This weekend, in my quiet neighborhood, just one block from my home, a 3-year old girl died in a backyard swimming pool. I do not know the specifics around how it happened, but I know it was a terrible tragedy and it deeply saddens me. Whenever these things happen it’s natural to imagine the hurt that you’d feel if you were the parent who lost a child. It is almost impossible to imagine because the hurt would be so tremendous it would literally tear you up inside. There is something about the proximity of these horrible things that make them worse. The fact that this happened one block from my house acts as an amplifier. That’s probably why it hurts so much just to even write these words. I feel so horrible for the poor little girl and her family.

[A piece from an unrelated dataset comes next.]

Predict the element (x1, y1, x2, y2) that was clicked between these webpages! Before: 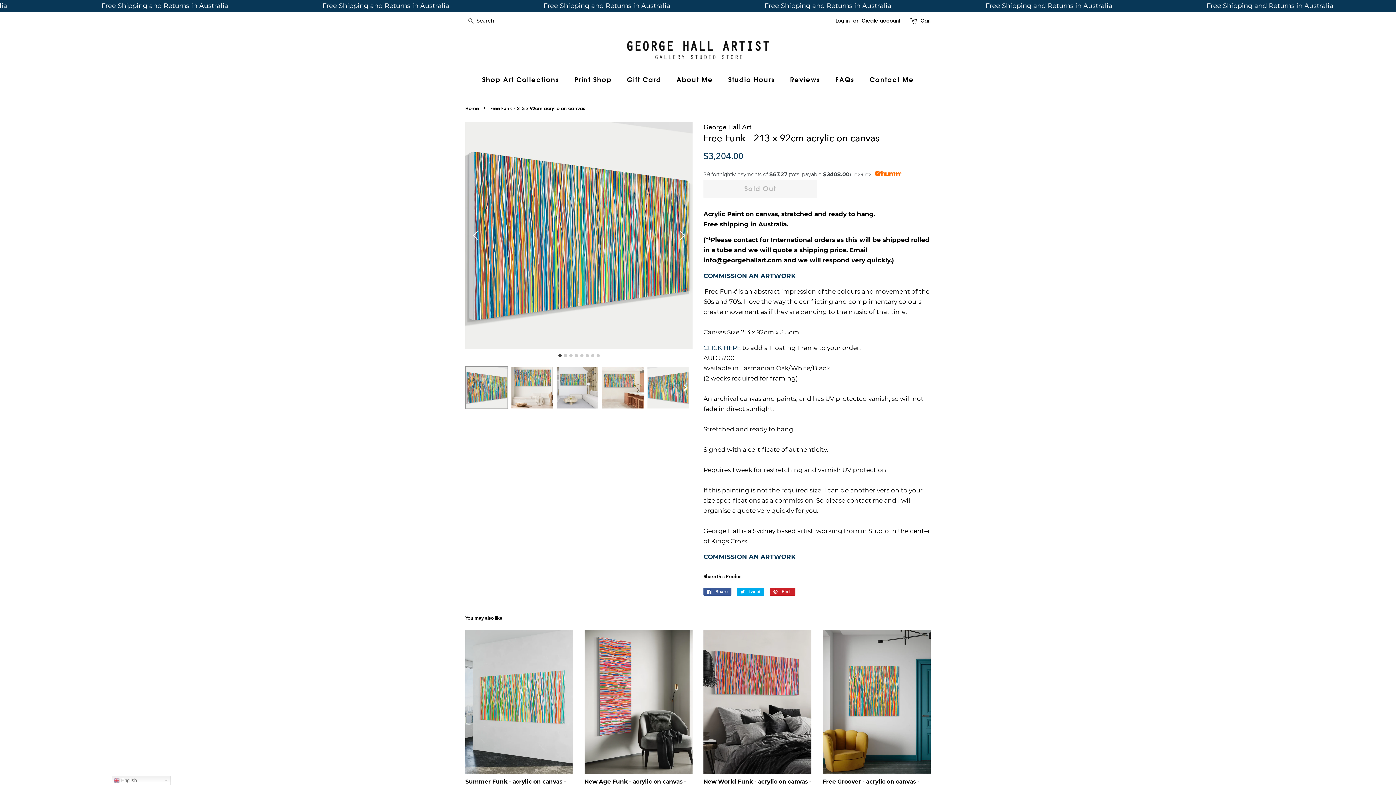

I learned about this from my neighbor down the street. He told me as I was returning from the park with my two girls. My wife was out swimming, of all things, that morning (she does it every weekend). My older daughter heard my neighbor explain something to me and she asked me, “Daddy – what did he say?” I had to explain it to her. Her eyes welled up with tears. I was able to hold mine back for a bit, but not for long. I never want to have to explain something like that to my kids ever again, but I’d much rather they be upset by it, yet understand the danger.
I don’t know the facts around this particular incident, but most likely the toddler slipped into the backyard pool without anyone noticing. It only takes a couple of minutes for a tiny child’s life to be gone forever, and it’s a mistake that most parents could probably never forgive themselves for.
If you have young children, I urge you to take water safety seriously
I want everyone to understand just how easy it is to make a fatal mistake around water. Have you ever had a phone call distract you while playing with your kids? Have you ever day-dreamed while you were 10 feet away only to realize afterwards that you were not paying attention? It happens to parents all the time, but usually not around water. If it were to happen around water, it could be devastating. Heck, I was a lifeguard and swimming teacher yet I know that all of the lifesaving skills on the planet won’t make up for loss of attention.
So here are some massively important water safety rules for parents to keep in mind
Always be watching! If you are around water with your kids do not ever let them out of your sight. Danger is lurking and you are their protector. You are their ONLY protector. At the toddler age they don’t know better. You need to have both eyes on them 100% of the time.
Be aware of the potential for danger. Even if you are not playing in a pool, be aware if you have a pool in your yard. Be aware if you left water in the kiddie pool. You may not be playing around water with your kids, but if there is water around and the kids find it, it can spell disaster. You need to know what danger lies in the vicinity of your children.
Teach them to swim, or have someone else teach them. Children should be taught how to move around in the water as early as possible. As soon as they know how to swim the chance of an accidental drowning drops dramatically. Get your kids in swimming lessons and take them to the water (safely) whenever you can to allow them to learn to master this skill.
Make sure your kids know the danger. As you surely already know, kids don’t always listen to rules. But they do listen to their gut. If they know about the potential danger of water they will stay safe. You need to teach your kids that going in (or around) the water is very dangerous if they don’t have adult supervision. Having them truly understand this is better than just making it a “rule”.
Be a swimmer yourself. If you, the parent, are a non-swimmer, go take lessons yourself. I used to teach adult lessons and believe me, I’ve seen my fair share of adults who are scared of the water. You CAN learn, and you can do so comfortably and easily. If you don’t learn then your kids will see less value in learning how to swim. Don’t allow that to happen!
A life jacket is NOT a babysitter. I can’t emphasize this enough. Parents should never rely on a flotation device to protect their child. Although I agree that a life jacket is safest, because it will roll you onto your back if unconscious, you can never let your child swim unsupervised. Lesser-quality flotation devices include “water wings”, Styrofoam “noodles” or other support rings. Kids can fall off of those flotation aids easily. You need to be within arm’s reach of your child whenever they are in the water. That means, generally speaking, that you need to be in the water with them at all times.
Please take these “rules” seriously. I am quite sure that the parents of this little girl, who drowned in the backyard, did not realize the danger she was in. Perhaps they didn’t even know she was in the backyard. That’s the problem with danger. It strikes first, and you only understand it later. Don’t let that happen to your kids. Don’t let ignorance ruin your life. Water safety is a VERY serious topic.